Written by SAP PRESS | Jun 29, 2026 1:00:02 PM

The digital payments add-on was introduced in 2017, as a cloud-based software-as-a-service (SaaS) offering, hosted on SAP BTP.

 

The solution fundamentally changes how organizations integrate payment processing with SAP applications.

 

Rather than building and maintaining point-to-point connections between SAP systems and individual PSPs, the digital payments add-on provides standardized middleware that handles complexity centrally while reducing the PCI compliance scope for SAP environ­ments.

 

The add-on operates as an intermediary infrastructure between consumer applications and PSPs. Consumer applications including SAP S/4HANA, SAP Commerce Cloud, SAP Subscrip­tion Billing, or custom applications initiate payment operations by calling standard digital payments add-on APIs.
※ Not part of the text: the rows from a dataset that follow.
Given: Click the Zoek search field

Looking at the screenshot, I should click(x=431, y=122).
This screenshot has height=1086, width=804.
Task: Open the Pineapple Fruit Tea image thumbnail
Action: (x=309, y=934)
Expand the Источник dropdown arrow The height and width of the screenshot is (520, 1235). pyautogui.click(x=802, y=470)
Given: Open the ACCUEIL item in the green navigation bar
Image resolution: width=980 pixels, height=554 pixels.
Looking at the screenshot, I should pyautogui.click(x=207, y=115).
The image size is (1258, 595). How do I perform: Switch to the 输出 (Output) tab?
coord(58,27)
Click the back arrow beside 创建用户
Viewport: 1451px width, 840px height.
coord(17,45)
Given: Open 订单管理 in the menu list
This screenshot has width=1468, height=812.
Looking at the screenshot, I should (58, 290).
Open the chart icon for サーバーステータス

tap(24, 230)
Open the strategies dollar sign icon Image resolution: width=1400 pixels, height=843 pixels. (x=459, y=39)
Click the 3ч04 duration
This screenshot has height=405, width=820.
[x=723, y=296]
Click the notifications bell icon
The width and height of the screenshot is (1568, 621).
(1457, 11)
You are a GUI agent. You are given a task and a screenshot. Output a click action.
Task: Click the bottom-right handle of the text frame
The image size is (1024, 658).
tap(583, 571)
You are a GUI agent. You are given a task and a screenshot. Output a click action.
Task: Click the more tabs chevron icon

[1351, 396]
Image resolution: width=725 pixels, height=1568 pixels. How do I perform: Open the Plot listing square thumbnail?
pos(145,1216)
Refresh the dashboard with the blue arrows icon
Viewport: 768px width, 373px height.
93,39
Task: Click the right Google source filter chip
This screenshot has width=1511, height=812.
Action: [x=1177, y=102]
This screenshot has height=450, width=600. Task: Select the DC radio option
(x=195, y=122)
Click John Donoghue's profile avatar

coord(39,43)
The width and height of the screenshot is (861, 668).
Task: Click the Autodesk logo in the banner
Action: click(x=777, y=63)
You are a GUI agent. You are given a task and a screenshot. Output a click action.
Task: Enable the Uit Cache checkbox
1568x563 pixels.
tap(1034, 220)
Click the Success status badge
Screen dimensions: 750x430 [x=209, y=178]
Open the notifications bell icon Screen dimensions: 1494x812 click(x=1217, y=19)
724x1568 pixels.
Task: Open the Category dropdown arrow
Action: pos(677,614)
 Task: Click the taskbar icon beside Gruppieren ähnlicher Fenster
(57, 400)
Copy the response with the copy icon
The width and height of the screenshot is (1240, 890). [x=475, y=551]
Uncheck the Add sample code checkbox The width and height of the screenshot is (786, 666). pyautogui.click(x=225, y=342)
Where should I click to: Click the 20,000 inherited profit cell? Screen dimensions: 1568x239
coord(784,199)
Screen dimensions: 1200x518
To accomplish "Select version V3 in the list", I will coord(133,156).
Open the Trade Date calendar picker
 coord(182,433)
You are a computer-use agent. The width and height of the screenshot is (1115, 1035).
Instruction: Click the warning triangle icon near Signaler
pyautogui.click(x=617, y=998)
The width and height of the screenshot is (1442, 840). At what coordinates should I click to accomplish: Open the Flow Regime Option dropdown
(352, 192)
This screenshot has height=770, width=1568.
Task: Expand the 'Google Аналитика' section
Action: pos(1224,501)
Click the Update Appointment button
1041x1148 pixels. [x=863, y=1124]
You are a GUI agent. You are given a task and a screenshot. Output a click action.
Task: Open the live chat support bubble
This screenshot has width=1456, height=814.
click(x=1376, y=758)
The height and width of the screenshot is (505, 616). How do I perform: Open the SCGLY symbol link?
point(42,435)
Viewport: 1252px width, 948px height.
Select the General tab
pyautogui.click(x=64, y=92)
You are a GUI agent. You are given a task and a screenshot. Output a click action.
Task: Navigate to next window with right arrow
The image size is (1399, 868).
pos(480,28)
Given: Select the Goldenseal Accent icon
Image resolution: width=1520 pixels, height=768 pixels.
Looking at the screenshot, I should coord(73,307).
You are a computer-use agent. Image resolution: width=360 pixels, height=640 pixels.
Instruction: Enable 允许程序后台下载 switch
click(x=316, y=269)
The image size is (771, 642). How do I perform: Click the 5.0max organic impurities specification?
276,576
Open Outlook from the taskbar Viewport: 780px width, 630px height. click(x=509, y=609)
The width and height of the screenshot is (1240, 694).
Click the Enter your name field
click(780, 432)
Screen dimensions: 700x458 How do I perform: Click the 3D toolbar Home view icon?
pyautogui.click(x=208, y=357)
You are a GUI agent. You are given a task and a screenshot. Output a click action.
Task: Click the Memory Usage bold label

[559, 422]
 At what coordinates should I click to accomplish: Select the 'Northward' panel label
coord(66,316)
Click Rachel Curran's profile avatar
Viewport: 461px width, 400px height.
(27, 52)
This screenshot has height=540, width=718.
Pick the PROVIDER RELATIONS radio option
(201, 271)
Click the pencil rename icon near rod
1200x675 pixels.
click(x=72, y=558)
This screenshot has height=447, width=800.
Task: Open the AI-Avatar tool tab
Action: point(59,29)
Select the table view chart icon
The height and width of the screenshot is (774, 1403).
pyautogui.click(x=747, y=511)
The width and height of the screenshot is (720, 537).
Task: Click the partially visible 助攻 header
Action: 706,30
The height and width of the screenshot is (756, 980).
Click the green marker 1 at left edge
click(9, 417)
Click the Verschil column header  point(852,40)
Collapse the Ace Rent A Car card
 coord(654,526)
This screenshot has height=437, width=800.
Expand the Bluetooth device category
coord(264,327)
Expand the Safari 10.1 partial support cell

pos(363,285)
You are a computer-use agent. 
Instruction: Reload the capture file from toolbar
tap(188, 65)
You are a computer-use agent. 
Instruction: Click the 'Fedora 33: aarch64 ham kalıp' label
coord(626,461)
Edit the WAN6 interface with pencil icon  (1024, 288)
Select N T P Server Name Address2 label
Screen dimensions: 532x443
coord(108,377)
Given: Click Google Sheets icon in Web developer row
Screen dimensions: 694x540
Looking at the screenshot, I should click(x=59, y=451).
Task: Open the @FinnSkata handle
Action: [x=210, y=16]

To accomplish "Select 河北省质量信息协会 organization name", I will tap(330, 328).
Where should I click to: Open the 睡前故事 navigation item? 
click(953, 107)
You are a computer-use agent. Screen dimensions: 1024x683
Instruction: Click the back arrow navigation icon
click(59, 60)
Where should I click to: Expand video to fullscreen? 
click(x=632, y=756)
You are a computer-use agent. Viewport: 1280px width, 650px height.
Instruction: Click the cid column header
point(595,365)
The add-on then orchestrates communication with appropriate PSPs based on configuration rules, handles data transformation between application for­mats and PSP requirements, manages tokenization to protect sensitive payment data, and returns the payment results to calling applications.

 

The add-on’s cloud-based architecture provides several advantages over traditional point-to-point integrations, as follows:

  • SAP maintains and upgrades the core infrastructure, eliminating customer responsibility for server management, security patching, and capacity planning.
  • The multitenant SaaS model distributes costs across subscribers rather than requiring a dedicated infrastructure for each customer.
  • Elastic scalability automatically adjusts to transaction volume fluctuations without man­ual intervention.
  • Geographic distribution across SAP BTP data centers provides high availability and disaster recovery capabilities built into the service.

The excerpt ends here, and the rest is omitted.